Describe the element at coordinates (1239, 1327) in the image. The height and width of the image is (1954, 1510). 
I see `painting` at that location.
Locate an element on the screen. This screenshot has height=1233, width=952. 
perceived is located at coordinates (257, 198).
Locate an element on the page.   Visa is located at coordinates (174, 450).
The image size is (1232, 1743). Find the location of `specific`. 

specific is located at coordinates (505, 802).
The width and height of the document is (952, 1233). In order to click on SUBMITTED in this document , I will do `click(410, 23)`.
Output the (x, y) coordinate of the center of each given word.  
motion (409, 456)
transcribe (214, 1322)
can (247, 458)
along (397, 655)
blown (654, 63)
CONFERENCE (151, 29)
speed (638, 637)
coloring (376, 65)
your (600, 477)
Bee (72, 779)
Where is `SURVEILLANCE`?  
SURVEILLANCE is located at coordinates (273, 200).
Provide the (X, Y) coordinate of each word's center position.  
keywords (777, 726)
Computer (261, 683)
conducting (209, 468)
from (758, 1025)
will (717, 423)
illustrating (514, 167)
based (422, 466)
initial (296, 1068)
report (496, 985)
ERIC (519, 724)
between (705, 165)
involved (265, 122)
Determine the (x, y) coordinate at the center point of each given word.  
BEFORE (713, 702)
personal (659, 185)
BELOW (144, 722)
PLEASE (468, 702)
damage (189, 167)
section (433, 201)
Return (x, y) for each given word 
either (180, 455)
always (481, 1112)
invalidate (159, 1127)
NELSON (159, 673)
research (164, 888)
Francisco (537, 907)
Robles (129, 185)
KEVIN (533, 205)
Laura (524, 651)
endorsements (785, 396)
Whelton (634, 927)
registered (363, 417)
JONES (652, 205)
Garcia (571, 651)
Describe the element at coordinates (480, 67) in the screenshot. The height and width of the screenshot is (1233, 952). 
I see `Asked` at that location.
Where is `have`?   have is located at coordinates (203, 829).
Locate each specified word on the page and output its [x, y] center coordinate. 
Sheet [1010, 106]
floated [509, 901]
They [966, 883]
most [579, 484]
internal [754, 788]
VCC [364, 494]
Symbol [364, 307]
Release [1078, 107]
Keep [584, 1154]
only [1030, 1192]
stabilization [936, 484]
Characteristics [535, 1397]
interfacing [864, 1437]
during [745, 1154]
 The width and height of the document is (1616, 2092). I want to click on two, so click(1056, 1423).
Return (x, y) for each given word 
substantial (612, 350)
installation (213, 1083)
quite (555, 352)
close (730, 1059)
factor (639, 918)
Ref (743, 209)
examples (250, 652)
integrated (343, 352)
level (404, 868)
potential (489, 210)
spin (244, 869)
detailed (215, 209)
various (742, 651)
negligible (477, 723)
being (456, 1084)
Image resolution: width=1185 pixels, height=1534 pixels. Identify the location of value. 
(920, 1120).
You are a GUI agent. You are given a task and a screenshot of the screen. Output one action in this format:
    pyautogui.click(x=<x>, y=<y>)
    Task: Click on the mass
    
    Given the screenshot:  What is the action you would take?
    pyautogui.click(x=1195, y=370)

▬▬▬▬▬▬▬▬▬▬

Given request: Reproduce, with no changes, the stretch of the data from the line containing "will (717, 423)" through the end of the data.

Completed exercise:
will (717, 423)
illustrating (514, 167)
based (422, 466)
initial (296, 1068)
report (496, 985)
ERIC (519, 724)
between (705, 165)
involved (265, 122)
Determine the (x, y) coordinate at the center point of each given word.  
BEFORE (713, 702)
personal (659, 185)
BELOW (144, 722)
PLEASE (468, 702)
damage (189, 167)
section (433, 201)
Return (x, y) for each given word 
either (180, 455)
always (481, 1112)
invalidate (159, 1127)
NELSON (159, 673)
research (164, 888)
Francisco (537, 907)
Robles (129, 185)
KEVIN (533, 205)
Laura (524, 651)
endorsements (785, 396)
Whelton (634, 927)
registered (363, 417)
JONES (652, 205)
Garcia (571, 651)
Describe the element at coordinates (480, 67) in the screenshot. The height and width of the screenshot is (1233, 952). 
I see `Asked` at that location.
Where is `have`?   have is located at coordinates (203, 829).
Locate each specified word on the page and output its [x, y] center coordinate. 
Sheet [1010, 106]
floated [509, 901]
They [966, 883]
most [579, 484]
internal [754, 788]
VCC [364, 494]
Symbol [364, 307]
Release [1078, 107]
Keep [584, 1154]
only [1030, 1192]
stabilization [936, 484]
Characteristics [535, 1397]
interfacing [864, 1437]
during [745, 1154]
 The width and height of the document is (1616, 2092). I want to click on two, so click(1056, 1423).
Return (x, y) for each given word 
substantial (612, 350)
installation (213, 1083)
quite (555, 352)
close (730, 1059)
factor (639, 918)
Ref (743, 209)
examples (250, 652)
integrated (343, 352)
level (404, 868)
potential (489, 210)
spin (244, 869)
detailed (215, 209)
various (742, 651)
negligible (477, 723)
being (456, 1084)
Image resolution: width=1185 pixels, height=1534 pixels. Identify the location of value. 
(920, 1120).
You are a GUI agent. You are given a task and a screenshot of the screen. Output one action in this format:
    pyautogui.click(x=<x>, y=<y>)
    Task: Click on the mass
    
    Given the screenshot:  What is the action you would take?
    pyautogui.click(x=1195, y=370)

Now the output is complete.